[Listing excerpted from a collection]
-- -- --
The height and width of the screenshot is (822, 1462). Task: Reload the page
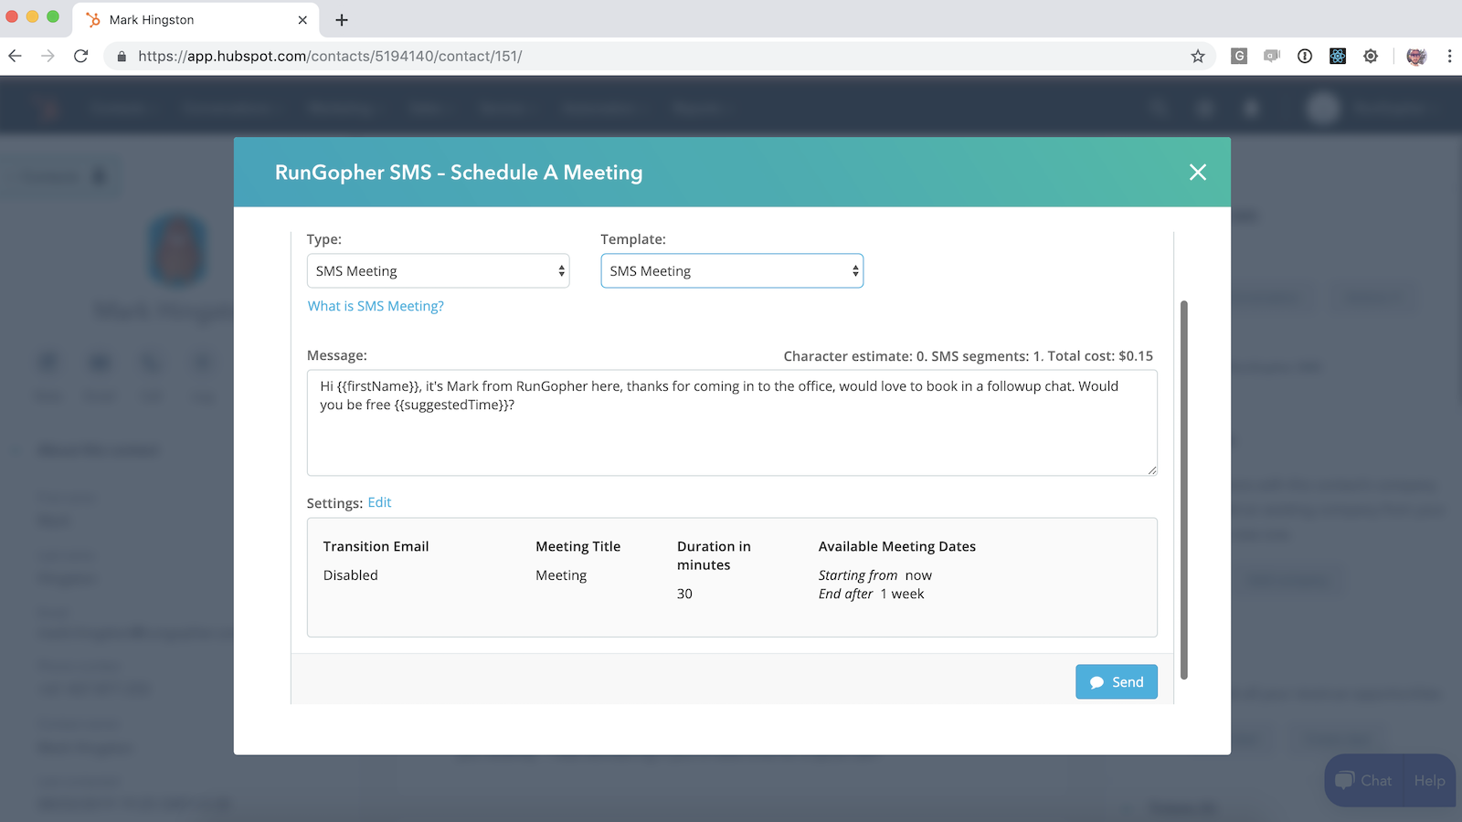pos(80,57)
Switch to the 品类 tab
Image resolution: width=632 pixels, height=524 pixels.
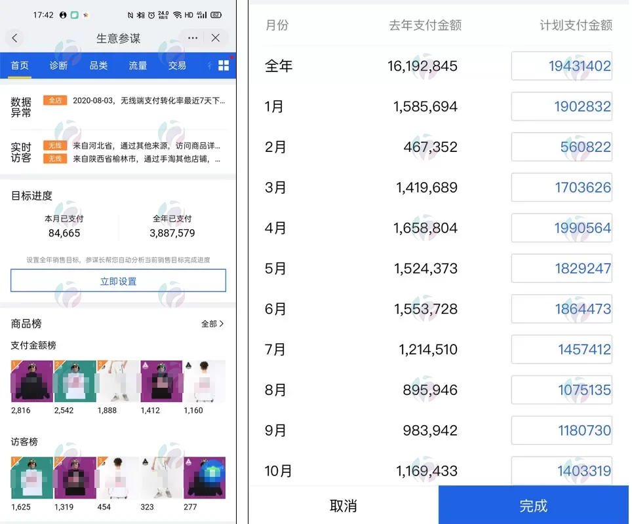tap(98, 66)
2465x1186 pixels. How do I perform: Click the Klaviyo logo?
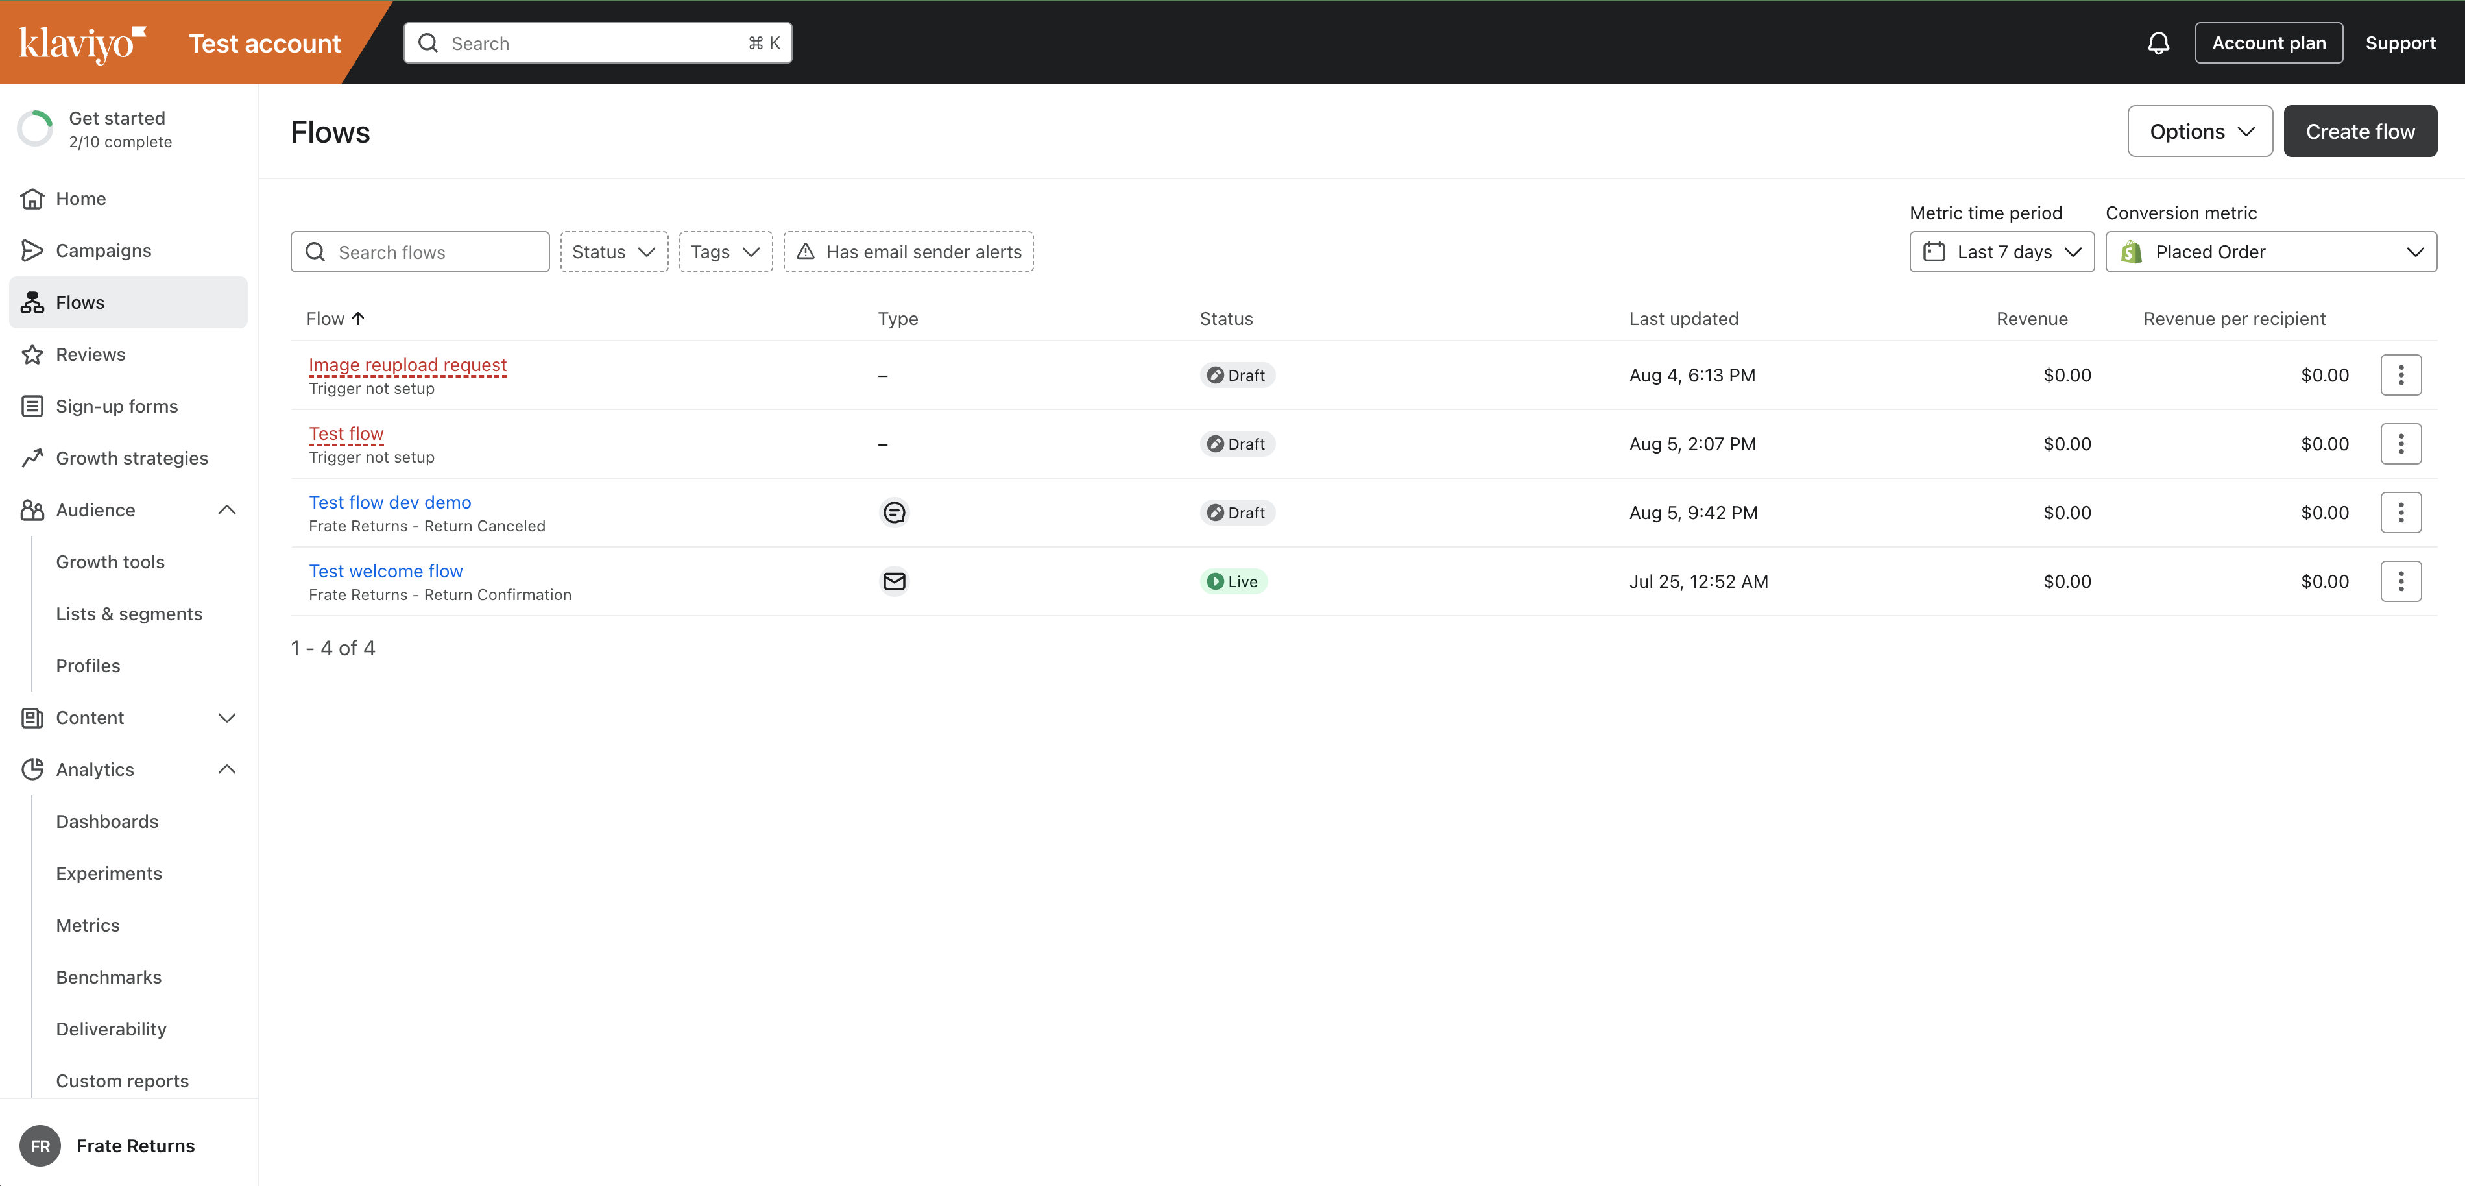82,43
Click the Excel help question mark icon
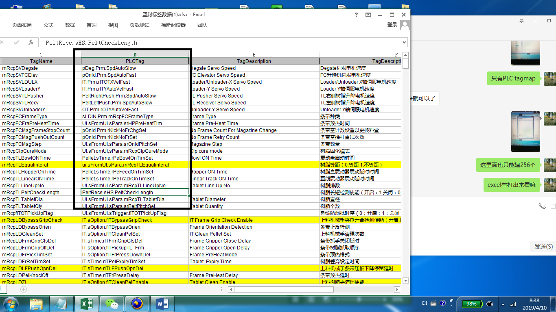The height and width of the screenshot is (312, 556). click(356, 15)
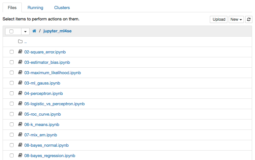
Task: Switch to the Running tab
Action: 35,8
-- -- --
What to produce => Reproduce the listing above verbatim, from the line containing "Switch to the 品类 tab" through the final line of the listing, both included. Omit the pictures.

Correct answer =>
Switch to the 品类 tab
Image resolution: width=632 pixels, height=524 pixels.
tap(98, 66)
2465x1186 pixels. How do I perform: Click the Klaviyo logo?
82,43
Click the Excel help question mark icon
The height and width of the screenshot is (312, 556). click(356, 15)
Task: Switch to the Running tab
Action: 35,8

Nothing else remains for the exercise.